Un jour, des sphères blanches apparaissent sur Terre, de la taille d’un immeuble ou davantage, pour bientôt attirer et absorber les enfants de moins de quatre ans sans qu’on puisse les en empêcher. Impossible de les détruire comme d’y pénétrer : tous les moyens ont été testés. Leur activité magnétique annihile en outre les réseaux téléphoniques et numériques, entraînant une régression sans précédent de l’humanité, un constat qui s’est encore aggravé depuis le Ravage de Barjavel, réintroduisant les anciennes façons de faire, mais mettant aussi fin à l’essentiel des conflits internationaux, au chômage et à la pollution. Parfois, les bulles grossissent sans crier gare, englobant l’environnement mais rejetant tout humain adulte. Celui qui tente de rester à proximité et d’entrer « en contact » avec ce qui semble d’origine extraterrestre chauffe de l’intérieur jusqu’à se brûler gravement. Leur multiplication et leur accroissement menace à terme l’humanité, de sorte qu’on en vient à imaginer de les détruire de l’intérieur en équipant les enfants de ceintures d’explosifs. Sans anéantir les sphères, le dispositif se révèle partiellement efficace : les bulles se racornissent temporairement et leur électromagnétisme décroît, permettant de restaurer quelques avantages de l’ancienne civilisation. Mais c’est imposer un lourd tribut à l’humanité que de répéter un tel sacrifice pour contenir l’avancée des « dames blanches »…

Bordage crée de manière un brin artificielle les conditions d’une situation extrême où l’humanité se fait bourreau pour préserver son avenir. Montée de l’intolérance et du fanatisme, établissement de quotas à prélever sous couvert d’une « loi d’Isaac », qui conduit à une insensibilisation progressive des parents envers leurs enfants élevés au rang de bombe humaine, à des dissidences aussi. Les étapes progressives d’une acceptation de la situation et de l’instauration de la loi martiale sont vues par le petit bout de la lorgnette, à travers trois générations et une pléiade de personnages auxquels il n’est pas toujours facile de s’intéresser en raison de la succession rapide des vignettes les mettant en scène.

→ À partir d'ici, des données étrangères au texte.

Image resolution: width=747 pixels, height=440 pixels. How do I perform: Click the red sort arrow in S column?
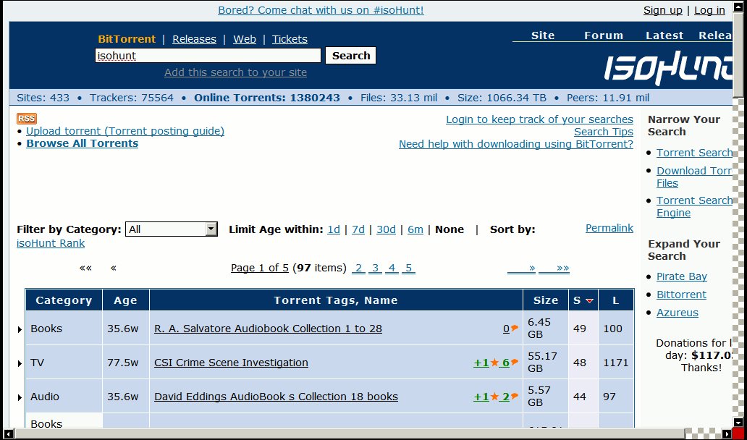(x=589, y=300)
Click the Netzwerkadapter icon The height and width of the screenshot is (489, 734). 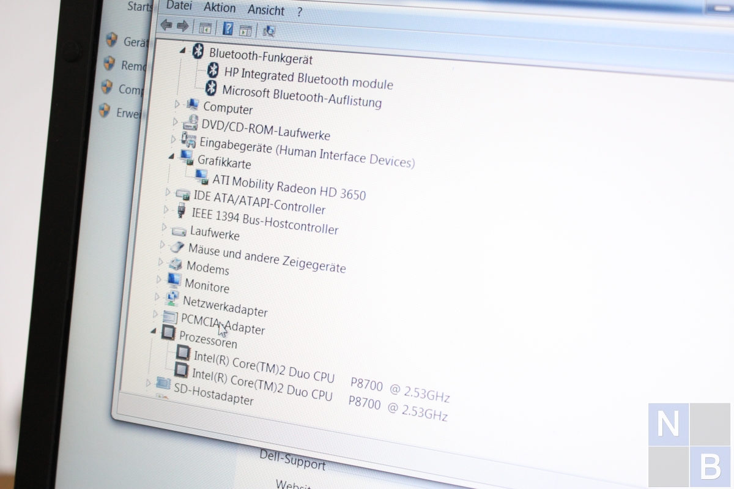point(173,299)
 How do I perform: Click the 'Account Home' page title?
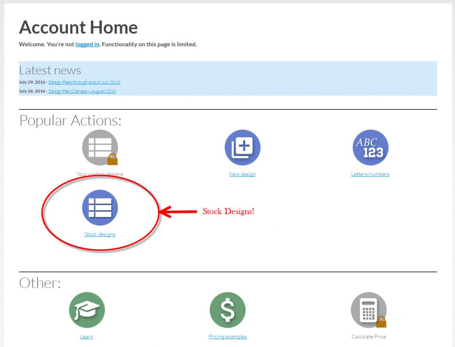[78, 28]
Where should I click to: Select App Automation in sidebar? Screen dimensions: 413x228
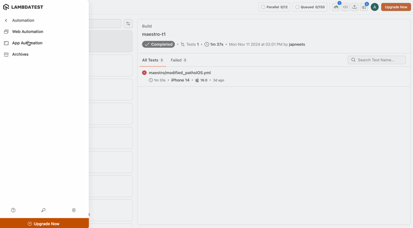click(x=27, y=43)
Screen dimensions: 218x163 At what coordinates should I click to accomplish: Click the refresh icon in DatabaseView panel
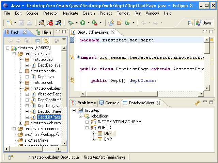click(197, 103)
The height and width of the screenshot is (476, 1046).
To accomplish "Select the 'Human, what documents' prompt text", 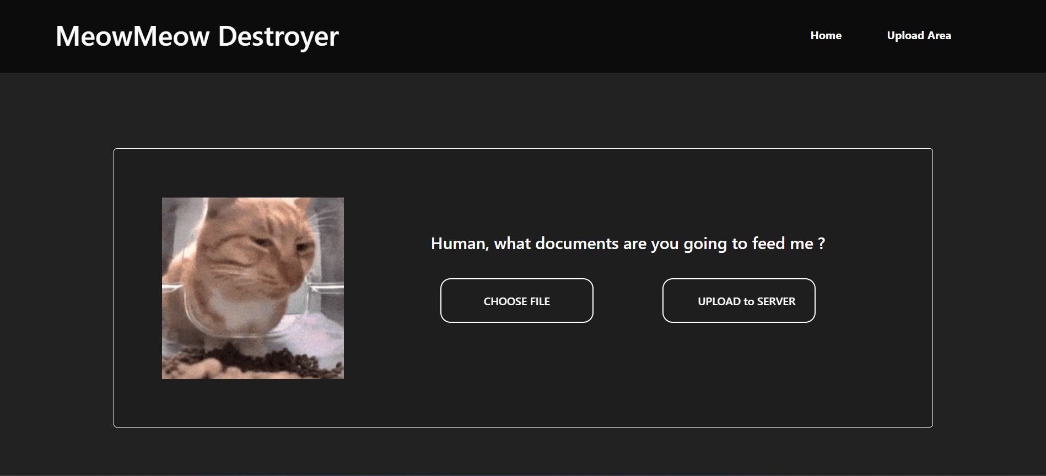I will point(627,244).
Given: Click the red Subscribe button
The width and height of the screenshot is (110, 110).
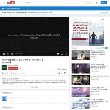Looking at the screenshot, I should 13,68.
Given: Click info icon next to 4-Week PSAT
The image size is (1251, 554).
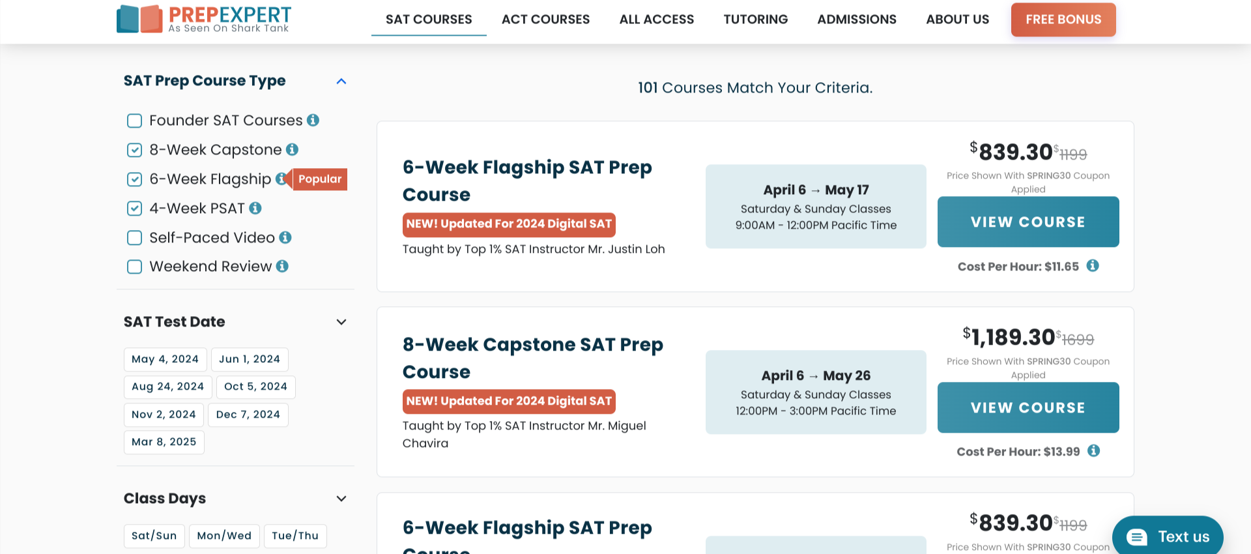Looking at the screenshot, I should tap(255, 208).
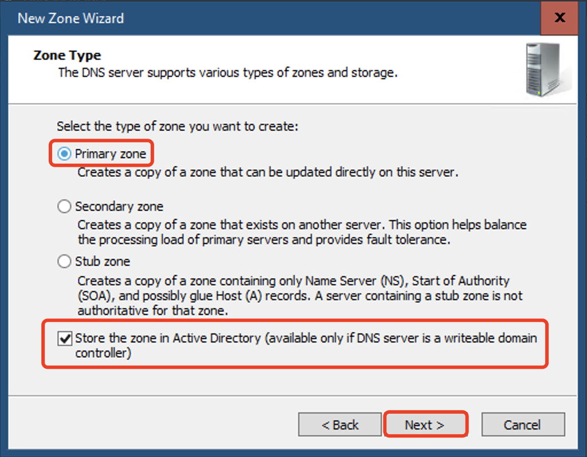The width and height of the screenshot is (587, 457).
Task: Go to previous step with < Back
Action: point(340,425)
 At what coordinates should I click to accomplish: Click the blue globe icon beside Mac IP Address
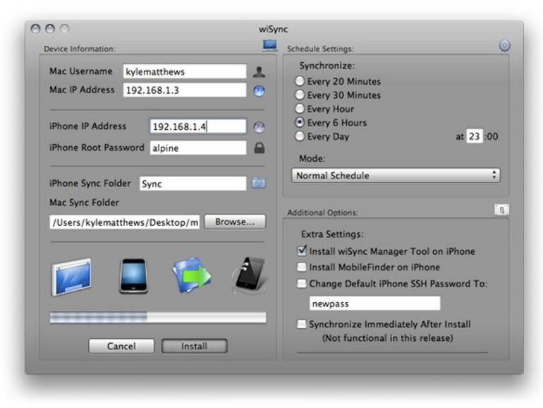click(x=259, y=90)
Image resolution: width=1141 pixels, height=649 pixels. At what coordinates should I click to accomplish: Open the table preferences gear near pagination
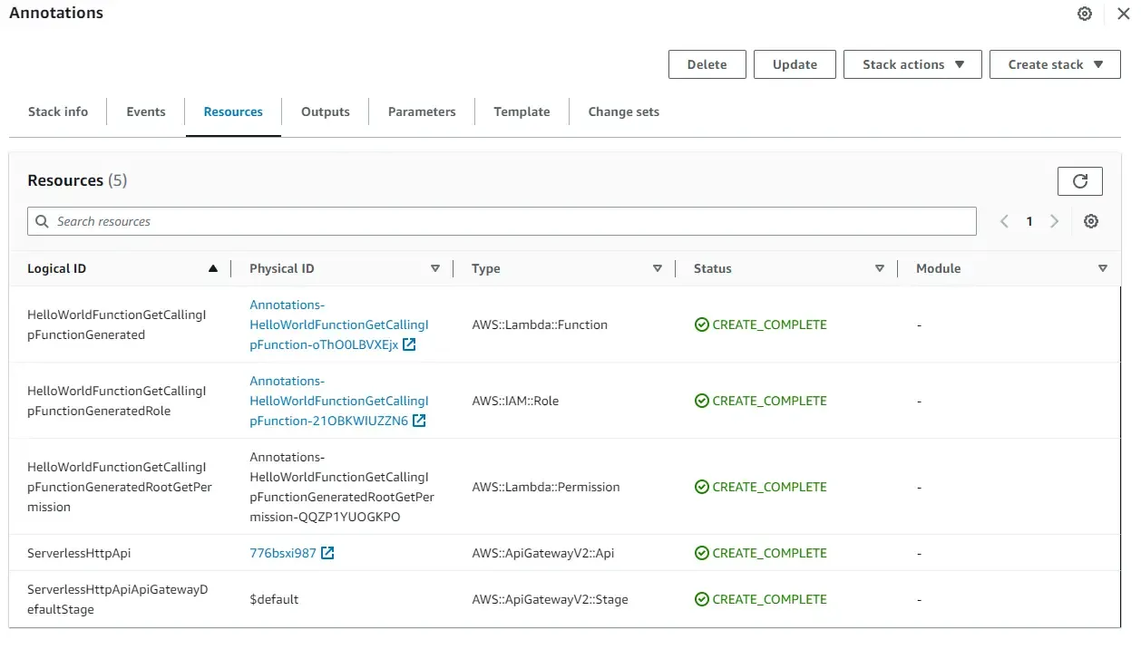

On suit plus particulièrement Elodie, première femme à voir perdu un enfant, Camille, la journaliste devenue spécialiste de la question, et Basile, l’ufologue africain, qui cherche à comprendre les sphères plus qu’à lutter contre elles.

En se focalisant sur eux, le récit s’éloigne de l’intrigue initiale, faisant commenter comme au théâtre nombre des aspects touchant à l’évolution des sphères ou aux décisions humaines. Mais ce que le récit perd en hauteur de vue, il le gagne en humanité ; il illustre la diversité des réactions face à la disparition ou la réquisition. Si les sphères se comportent en matrices accueillant des enfants, elles fabriquent des fantômes chez les humains. L’absence d’affection, que tout le monde réclame mais ne semble plus pouvoir donner, entraîne des manques : Jason, qui n’a jamais vraiment été aimé par sa mère égarée dans le souvenir de son premier enfant disparu, trompé par sa femme qui lui préfère un ami d’enfance, constate « que les deux femmes de sa vie lui substituaient des spectres » (mais les « dames blanches » ne sont-elles pas le nom de fantômes urbains au bord des routes ?). Nombre de protagonistes trouvent un refuge dans l’alcool ou manifestent des désirs sexuels, inassouvis ou déçus, qui ne sont pas seulement liés à une frustration adolescente, mais à la solitude, la mésentente, la séparation, l’incarcération ou le veuvage.

La portée humaniste et spirituelle de ce roman, encore renforcée par l’attribution de prénoms issus de la mythologie grecque à la portée symbolique évidente, se situe dans la droite ligne de précédents ouvrages de Bordage. Bien que secondaire dans son œuvre, il reste d’une lecture agréable qui force à la réflexion sur ce que chacun est prêt à accepter — au détriment de l’éthique, au nom de l’humanité.